EmbodiedBench: Vision-Driven Agents Benchmark

Updated 15 March 2026

EmbodiedBench is a comprehensive benchmarking suite that evaluates vision-driven embodied agents through standardized, multi-modal tasks in simulation.
It integrates four simulated environments—EB-ALFRED, EB-Habitat, EB-Navigation, and EB-Manipulation—to assess high-level reasoning, navigation, and precise manipulation.
Evaluation protocols measure task success, planner efficiency, and visual feedback, providing actionable insights for advancing embodied AI research.

EmbodiedBench is a standardized, large-scale benchmarking suite designed for rigorous evaluation of vision-driven embodied agents based on multi-modal LLMs (MLLMs). It provides a unified framework for comparing proprietary and open-source MLLMs on their ability to perform high-level reasoning, complex planning, and fine-grained visuomotor control in diverse simulated environments. EmbodiedBench targets both long-horizon manipulation and navigation, featuring meticulously curated capability subsets and compositional tasks that span the full spectrum of embodied cognition challenges (Yang et al., 13 Feb 2025).

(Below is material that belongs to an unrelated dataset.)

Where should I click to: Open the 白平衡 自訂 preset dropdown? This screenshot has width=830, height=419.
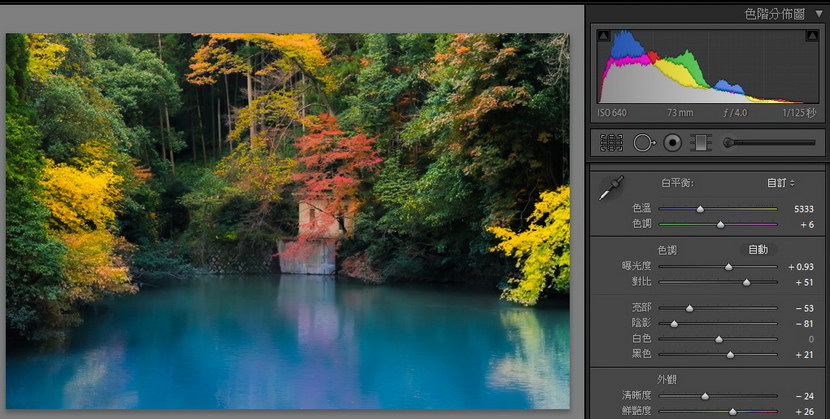click(781, 183)
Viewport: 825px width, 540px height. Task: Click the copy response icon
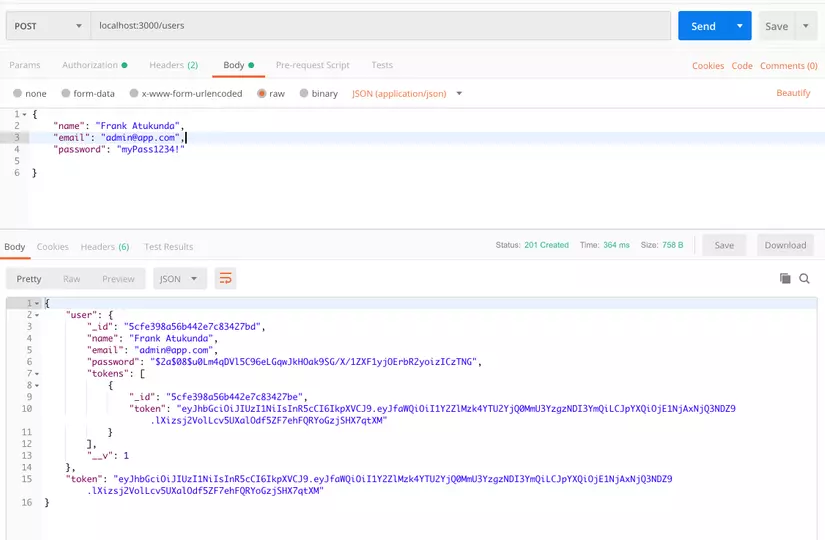pyautogui.click(x=785, y=279)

1. Benchmark Structure and Environments

EmbodiedBench consists of four distinct simulated task environments, each eliciting complementary agent capabilities:

EB-ALFRED: Built on AI2-THOR and ALFRED, focused on high-level household tasks (e.g., pick up, open, slice) with realistic object-rich scenes and dynamic action spaces (171–298 tokens). Task success requires semantic scene understanding and complex skill composition.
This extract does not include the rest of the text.